We have heard the last speaker in the debate on the items under consideration. May I take it that the General Assembly takes note of the report of the Security Council contained in document A/65/2? It was so decided.
Two representatives have asked for the floor to exercise the right of reply. May I remind members that statements in exercise of the right of reply are limited to 10 minutes for the first intervention and 5 minutes for the second, and should be made by delegations from their seats.
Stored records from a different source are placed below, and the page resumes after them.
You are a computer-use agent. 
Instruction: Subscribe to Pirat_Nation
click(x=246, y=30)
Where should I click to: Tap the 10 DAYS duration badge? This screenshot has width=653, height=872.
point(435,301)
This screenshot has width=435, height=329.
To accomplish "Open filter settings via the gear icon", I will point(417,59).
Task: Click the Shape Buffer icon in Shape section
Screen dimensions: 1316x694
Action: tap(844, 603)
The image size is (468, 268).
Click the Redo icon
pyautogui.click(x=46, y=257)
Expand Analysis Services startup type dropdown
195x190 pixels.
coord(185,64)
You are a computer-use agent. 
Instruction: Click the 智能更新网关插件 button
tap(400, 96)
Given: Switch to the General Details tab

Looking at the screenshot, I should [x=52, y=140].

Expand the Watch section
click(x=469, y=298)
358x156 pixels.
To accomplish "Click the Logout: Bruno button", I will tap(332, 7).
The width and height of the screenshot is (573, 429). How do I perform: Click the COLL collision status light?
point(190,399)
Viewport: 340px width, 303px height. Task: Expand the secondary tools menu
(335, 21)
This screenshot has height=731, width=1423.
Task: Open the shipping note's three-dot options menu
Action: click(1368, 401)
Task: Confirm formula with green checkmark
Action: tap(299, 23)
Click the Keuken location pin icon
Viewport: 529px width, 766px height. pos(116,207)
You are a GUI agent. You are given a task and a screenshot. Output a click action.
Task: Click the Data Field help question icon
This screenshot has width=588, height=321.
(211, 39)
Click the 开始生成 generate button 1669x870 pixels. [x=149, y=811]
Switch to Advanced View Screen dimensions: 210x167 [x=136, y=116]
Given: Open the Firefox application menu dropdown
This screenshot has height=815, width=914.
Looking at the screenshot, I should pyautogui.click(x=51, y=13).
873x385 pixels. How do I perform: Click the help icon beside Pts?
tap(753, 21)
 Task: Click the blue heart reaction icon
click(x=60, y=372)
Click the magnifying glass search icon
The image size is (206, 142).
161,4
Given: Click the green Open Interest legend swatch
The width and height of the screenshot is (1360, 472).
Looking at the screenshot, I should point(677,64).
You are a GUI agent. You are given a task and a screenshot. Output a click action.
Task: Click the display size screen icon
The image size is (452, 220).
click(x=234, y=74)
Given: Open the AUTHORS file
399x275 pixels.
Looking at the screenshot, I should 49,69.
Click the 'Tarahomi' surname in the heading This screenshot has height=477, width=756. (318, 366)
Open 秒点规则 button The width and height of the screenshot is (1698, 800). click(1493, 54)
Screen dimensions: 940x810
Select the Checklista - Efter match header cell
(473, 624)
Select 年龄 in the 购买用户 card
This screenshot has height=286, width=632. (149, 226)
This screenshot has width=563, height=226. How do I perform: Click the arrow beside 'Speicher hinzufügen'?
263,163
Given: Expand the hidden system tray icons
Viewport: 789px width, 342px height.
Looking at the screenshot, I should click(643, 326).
I am compelled to state that Japan cannot accept the allegations made by the Democratic People’s Republic of Korea. First, Japan firmly believes that the qualifications of any country for permanent membership in the Security Council should be based on that country’s real contribution to the maintenance of international peace and security. Since joining the United Nations, Japan, as a nation committed to peace, has been making a serious effort to meet that standard, contributing actively and constructively to the maintenance of international peace and security. Secondly, regarding the reference by the representative of the Democratic People’s Republic of Korea to the unfortunate past, my delegation cannot accept his comment, considering that Japan has been addressing its past sincerely and consistently since the end of the Second World War. To that end, for more than 65 years Japan has consistently dedicated itself to promoting international peace and prosperity as well as demonstrating its respect for democracy and human rights. Japan stands ready at all times to contribute actively and constructively to international peace and security.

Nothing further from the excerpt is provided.